Many expected the fight against a retiring Chris Lytle to be a “win or be cut” fight for the former British contender. When Hardy tapped to a guillotine choke moments after a desperate takedown attempt, most believed it was all but certain he would be released. Yet UFC CEO Lorenzo Fertitta immediately announced that Hardy would not be cut, sparking a debate between both media and fans on who should be kept on the UFC roster and who deserves to be let go.
Whether or not Hardy’s four-fight skid warranted a release is not the heart of the issue. The reality is that the UFC is very much an entertainment-oriented organization and Hardy is not the first fighter to get a reprieve based on performance. It is that entertainment focus that I truly believe has lead to much of the outcry directed at the British fighter.
In all honesty, Dan Hardy was not supposed to fight GSP for the title when he did. He was supposed to lose at UFC 105 to late replacement Mike Swick and Swick was supposed to fight GSP at UFC 111. Unfortunately for Swick, Hardy never got the message and took it to Swick, leaving the UFC in the position of having to fast-track Hardy.
The UFC found themselves in a similar position with Chael Sonnen when he upset Nate Marquardt and in both cases, stars were born. Both fighters were not quite ready for their opportunities however; Hardy was fighting a wrestler and had no takedown defense, while Sonnen did not have his paperwork in order and had yet to cover triangle defense. In both cases, the UFC drove the legitimacy of the title shots through the use of media interviews and promotional videos aided by their abrasive personas. Both fighters have since found their careers under the microscope because of the attention they garnered for their fights. Without the UFC push, both fighters would have likely faced far less controversy. While Sonnen was strong in his defeat to Silva, with most of the controversy coming after the fight, it is Hardy’s fight performances and subsequent reprieve that have made his controversy.

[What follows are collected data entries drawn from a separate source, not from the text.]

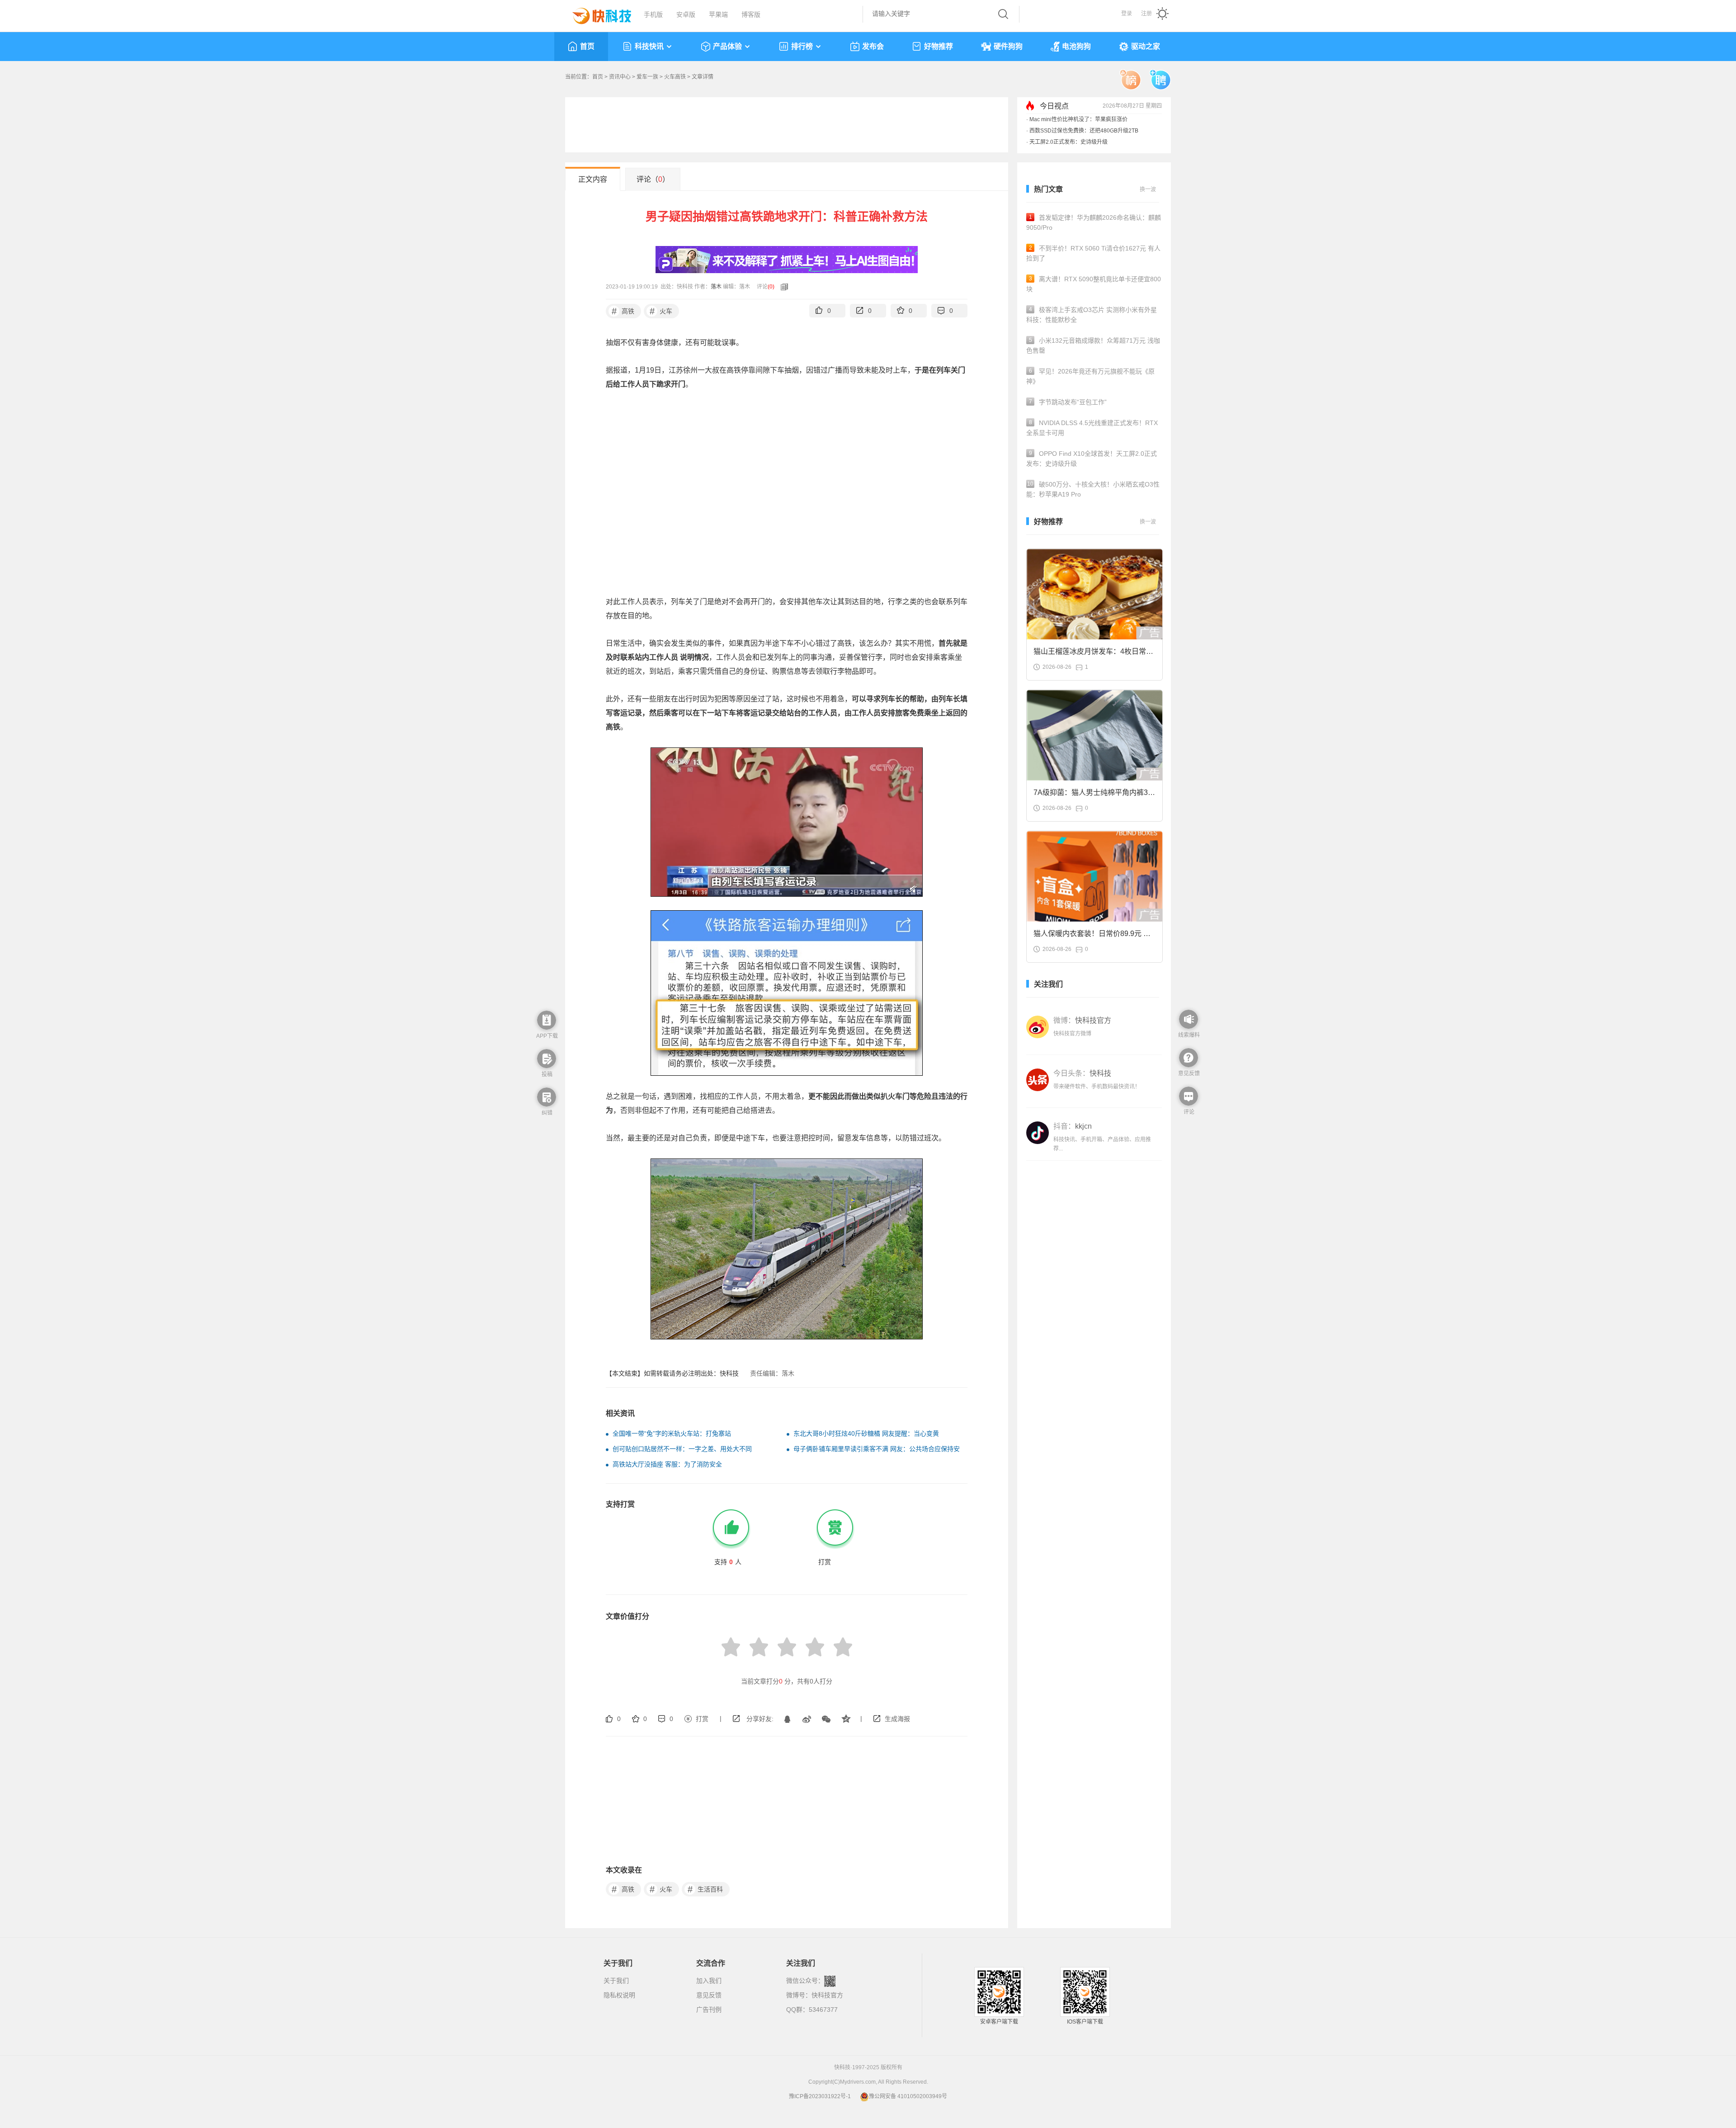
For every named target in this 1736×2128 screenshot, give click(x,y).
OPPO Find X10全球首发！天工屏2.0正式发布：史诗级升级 (1091, 458)
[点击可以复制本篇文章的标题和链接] (782, 287)
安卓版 (685, 14)
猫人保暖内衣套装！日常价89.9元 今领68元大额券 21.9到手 (1092, 936)
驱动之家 (1145, 46)
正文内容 (592, 179)
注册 (1146, 13)
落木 (716, 287)
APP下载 (547, 1036)
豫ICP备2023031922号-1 (820, 2096)
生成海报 (897, 1718)
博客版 (750, 14)
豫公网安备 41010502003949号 (908, 2096)
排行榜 (802, 46)
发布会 (873, 46)
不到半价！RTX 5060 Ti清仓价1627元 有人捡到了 (1093, 253)
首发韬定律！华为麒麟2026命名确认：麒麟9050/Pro (1093, 222)
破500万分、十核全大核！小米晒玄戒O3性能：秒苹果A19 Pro (1093, 489)
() (771, 287)
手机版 (653, 14)
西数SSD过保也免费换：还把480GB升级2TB (1083, 131)
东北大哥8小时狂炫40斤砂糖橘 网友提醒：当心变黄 (866, 1433)
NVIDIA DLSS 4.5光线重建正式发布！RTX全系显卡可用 (1092, 427)
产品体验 (727, 46)
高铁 (623, 311)
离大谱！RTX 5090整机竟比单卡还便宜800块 (1093, 284)
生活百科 (705, 1889)
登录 (1126, 13)
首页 (587, 46)
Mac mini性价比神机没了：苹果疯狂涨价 (1078, 119)
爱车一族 (647, 77)
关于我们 (616, 1980)
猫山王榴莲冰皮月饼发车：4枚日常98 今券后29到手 (1093, 654)
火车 (661, 311)
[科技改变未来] (595, 13)
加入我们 (709, 1980)
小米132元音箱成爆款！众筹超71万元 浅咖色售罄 (1093, 345)
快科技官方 (827, 1995)
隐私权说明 (619, 1995)
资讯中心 (620, 77)
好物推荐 (938, 46)
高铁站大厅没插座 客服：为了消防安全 (667, 1464)
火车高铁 (675, 77)
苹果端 (718, 14)
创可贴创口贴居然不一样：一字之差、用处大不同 (682, 1448)
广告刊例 (709, 2009)
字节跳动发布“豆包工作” (1068, 402)
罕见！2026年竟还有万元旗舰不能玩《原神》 (1090, 376)
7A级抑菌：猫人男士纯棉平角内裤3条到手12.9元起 (1094, 795)
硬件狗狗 (1008, 46)
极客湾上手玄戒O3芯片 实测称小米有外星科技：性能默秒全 (1091, 314)
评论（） (653, 179)
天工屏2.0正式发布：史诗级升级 (1068, 142)
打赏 (702, 1718)
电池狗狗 (1076, 46)
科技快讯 (649, 46)
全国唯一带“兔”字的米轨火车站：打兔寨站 (672, 1433)
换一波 (1148, 189)
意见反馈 (709, 1995)
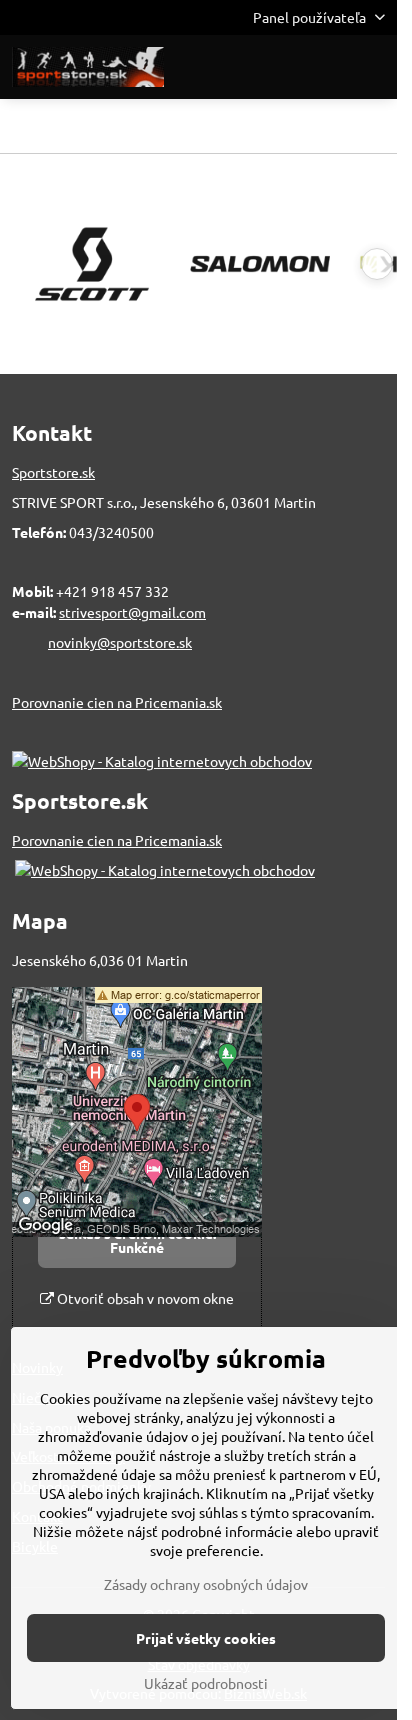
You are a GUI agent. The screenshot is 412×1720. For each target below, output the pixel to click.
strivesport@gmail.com (132, 612)
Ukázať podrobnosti (206, 1683)
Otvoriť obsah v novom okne (144, 1298)
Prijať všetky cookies (206, 1638)
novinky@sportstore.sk (120, 642)
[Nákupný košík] (325, 67)
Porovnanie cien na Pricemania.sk (117, 702)
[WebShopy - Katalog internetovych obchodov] (162, 761)
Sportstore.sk (53, 472)
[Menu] (373, 67)
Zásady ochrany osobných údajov (206, 1584)
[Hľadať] (277, 67)
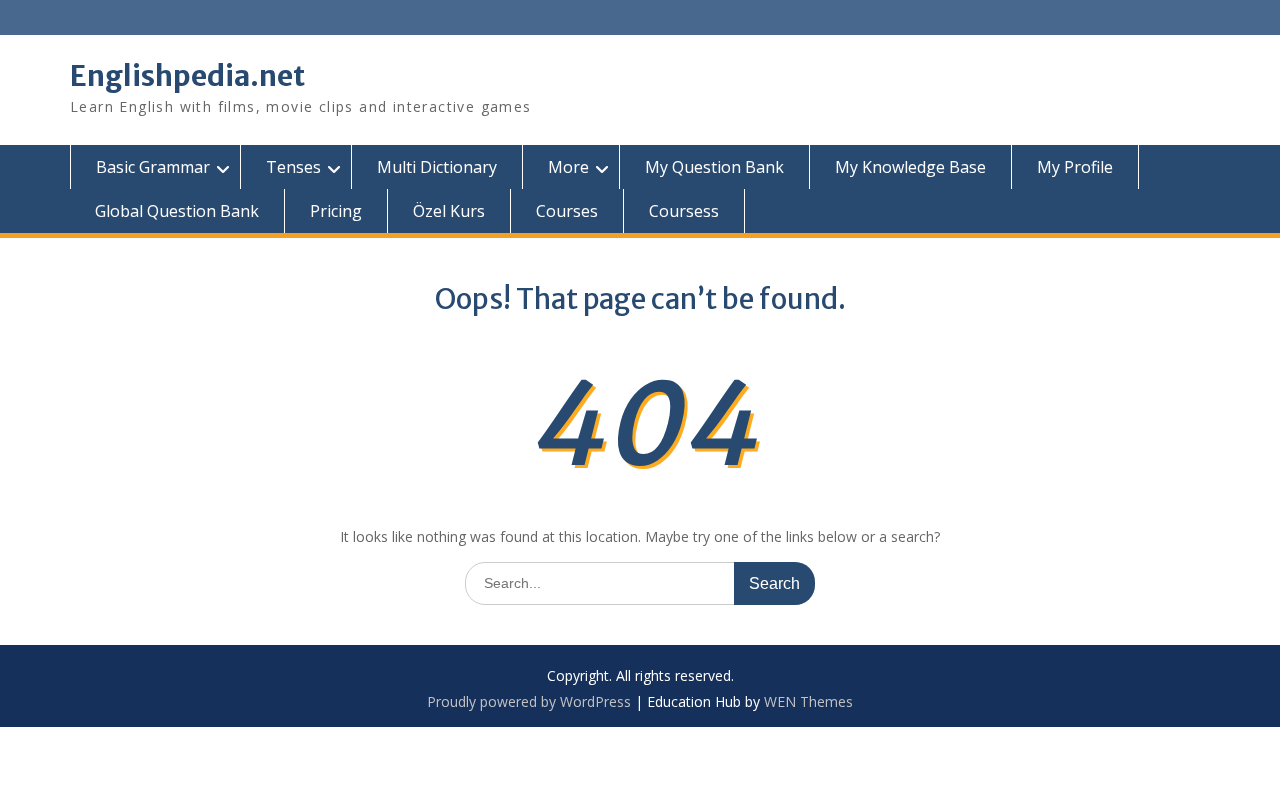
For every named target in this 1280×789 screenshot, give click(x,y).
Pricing (336, 211)
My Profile (1075, 167)
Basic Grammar (153, 167)
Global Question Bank (177, 211)
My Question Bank (714, 167)
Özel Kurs (449, 211)
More (568, 167)
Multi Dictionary (437, 167)
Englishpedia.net (187, 76)
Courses (567, 211)
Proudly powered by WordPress (529, 701)
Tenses (293, 167)
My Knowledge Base (910, 167)
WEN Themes (808, 701)
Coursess (684, 211)
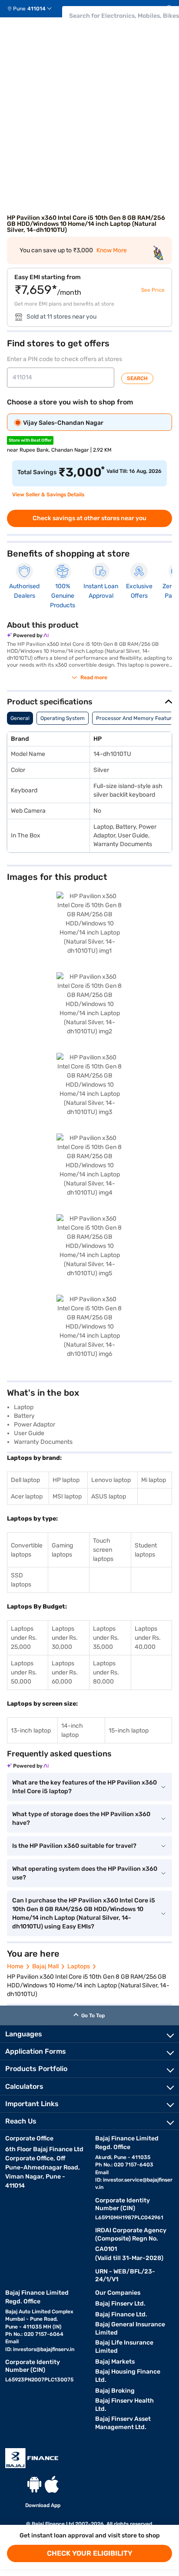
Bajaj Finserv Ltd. (120, 2303)
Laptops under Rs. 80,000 (106, 1672)
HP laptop (66, 1480)
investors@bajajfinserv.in (43, 2349)
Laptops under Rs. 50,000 (24, 1672)
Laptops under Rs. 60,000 (65, 1672)
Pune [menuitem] (19, 9)
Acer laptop (27, 1496)
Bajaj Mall (45, 1966)
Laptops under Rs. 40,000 (148, 1638)
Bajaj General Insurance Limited (130, 2328)
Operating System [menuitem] (62, 718)
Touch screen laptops (103, 1550)
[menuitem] (33, 8)
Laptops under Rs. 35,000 (106, 1638)
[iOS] (52, 2484)
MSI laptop (67, 1496)
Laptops (78, 1966)
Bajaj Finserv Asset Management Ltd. (123, 2423)
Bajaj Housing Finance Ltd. (127, 2376)
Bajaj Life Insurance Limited (124, 2347)
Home (15, 1966)
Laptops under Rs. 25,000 (24, 1638)
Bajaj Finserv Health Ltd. (124, 2405)
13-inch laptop (31, 1730)
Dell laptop (25, 1480)
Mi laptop (153, 1480)
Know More (111, 250)
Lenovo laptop (111, 1480)
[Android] (34, 2484)
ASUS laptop (108, 1496)
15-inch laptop (129, 1730)
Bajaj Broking (115, 2390)
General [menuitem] (20, 718)
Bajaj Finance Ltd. (121, 2314)
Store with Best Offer (30, 440)
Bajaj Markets (115, 2361)
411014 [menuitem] (36, 9)
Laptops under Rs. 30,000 (65, 1638)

While Hardy often mocked wrestlers prior to his losing streak, Hardy himself attempted to use the art in his loss Sunday in an effort to pull out a win. In the fight, Hardy blasted (and got blasted by) Lytle but was unable to finish the firefighter. Knowing he needed a win, Hardy attempted the takedowns in an effort to steal rounds on the judge’s scorecards. This, to me, shows a fighter who is at least understanding the benefits of wrestling. Some have called it cowardice or selling out, but in reality, it is a fighter who is actually showing some semblance of evolution and fight awareness. Which is what MMA, as a sport, is all about.
While Hardy’s technique was fundamentally flawed, his post-fight comments indicated he realized he needed to make some changes. Hardy would do well to work on these changes, but not lose his aggression or pre-fight cockiness. While it may seem odd that Hardy is getting another chance in the Octagon, this is hardly the first time the UFC has done something like this for a fighter they liked and it will not be the last time.
The reality of the situation is that the UFC will give fighters a shot that put on a show inside or outside the cage a longer leash than those who do not. Fighters like Matt Brown and Keith Jardine are perfect examples of fighters, who despite mixed results, have been kept longer due to their ability to put on a show. Fighters like Tito Ortiz and Wanderlei Silva (and it pains me to say that) are given a longer leash because they can still generate excitement for their fights despite their declining skills.
The opposite is true as well though. Tim Sylvia’s last UFC fight was for an interim title and won “Fight of the Night” honors, yet he still was not retained by the company. Sylvia’s dry personality and some weak performances are likely what made him expendable. The same thing is true of Andrei Arlovski, who after his first loss to Sylvia was never the same fighter who at one point appeared to be destined to be the face of the division for years.
With Hardy, the UFC has a fighter who is able to generate interest (both negative and positive), connect to his fans, and put on exciting fights. It also helps that he is one of few British fighters who can generate interest on both sides of the Atlantic. These are the key reasons why he was given another shot.
In the end, it should come as no shock that Hardy was retained. Hardy is a charismatic fighter who also plays the game the way the UFC brass wants it done. While you can make an argument that his recent octagon performances not being up to par for the UFC, his work outside the cage is obviously enough that the people in charge are willing to keep him around. The UFC combines both sport and entertainment to create the final product that we as viewers see. So wins and losses, while important, are never the only reason a fighter will be cut. Hardy also serves as both a positive and negative example of what can happen when the UFC puts a full marketing push behind a fighter.
Hardy is not the first fighter this has happened with and certainly will not be the last.